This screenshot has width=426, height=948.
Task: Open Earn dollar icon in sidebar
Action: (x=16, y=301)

--

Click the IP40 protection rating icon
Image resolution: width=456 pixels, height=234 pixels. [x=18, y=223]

--

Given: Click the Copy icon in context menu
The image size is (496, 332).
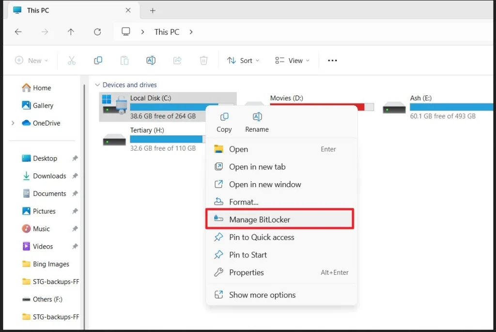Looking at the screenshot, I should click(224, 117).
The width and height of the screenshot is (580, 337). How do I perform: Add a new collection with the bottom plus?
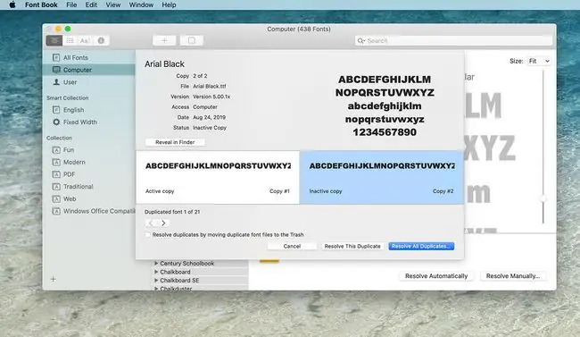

--

## SHORT TASK
Change "Copy icon" to "Copy button" in everything from the line containing "Given: Click the Copy icon in context menu" down to the line containing "The width and", and keep every other part of those lines the same. Leave the pictures out.

## TASK RESPONSE
Given: Click the Copy button in context menu
The image size is (496, 332).
Looking at the screenshot, I should click(224, 117).
The width and height of the screenshot is (580, 337). How do I perform: Add a new collection with the bottom plus?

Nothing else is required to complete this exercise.